## 제시된 문제
"Screen dimensions: 1456x819" 문구가 있는 줄부터 "tap(1110, 369)" 문구가 있는 줄까지(두 줄 모두 포함) 요청 문장까지 빠짐없이 다시 쓰되, 답에 나온 좌표 값만 1.6배로 조정하여 정수로 반올림(0.5는 올림)하시오. 그림은 답에 넣지 마시오.

## 제시된 데이터
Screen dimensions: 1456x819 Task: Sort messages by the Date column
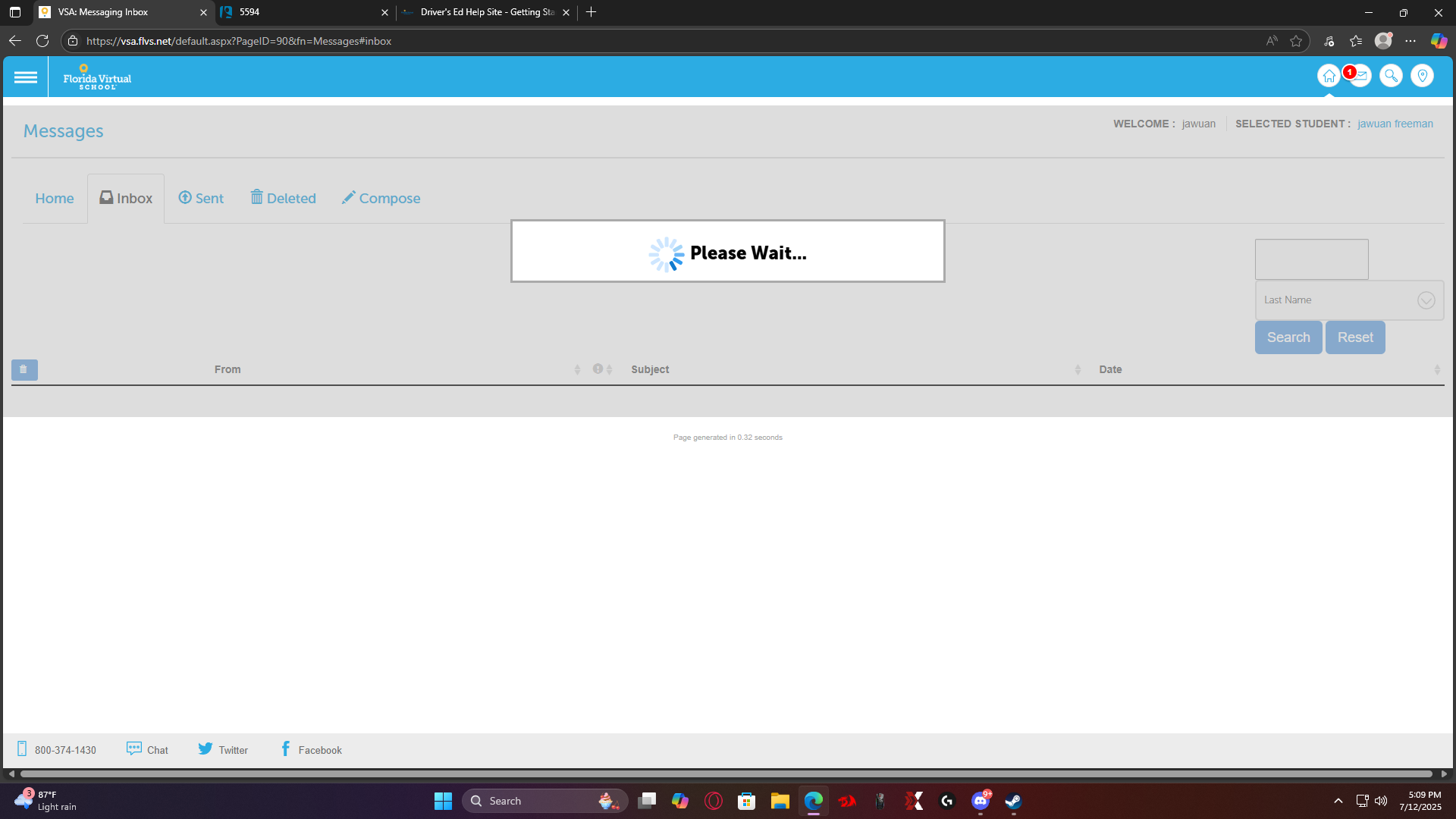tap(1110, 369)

==

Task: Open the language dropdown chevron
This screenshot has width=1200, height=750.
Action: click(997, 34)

## 응답
Screen dimensions: 1456x819 Task: Sort messages by the Date column
tap(1776, 590)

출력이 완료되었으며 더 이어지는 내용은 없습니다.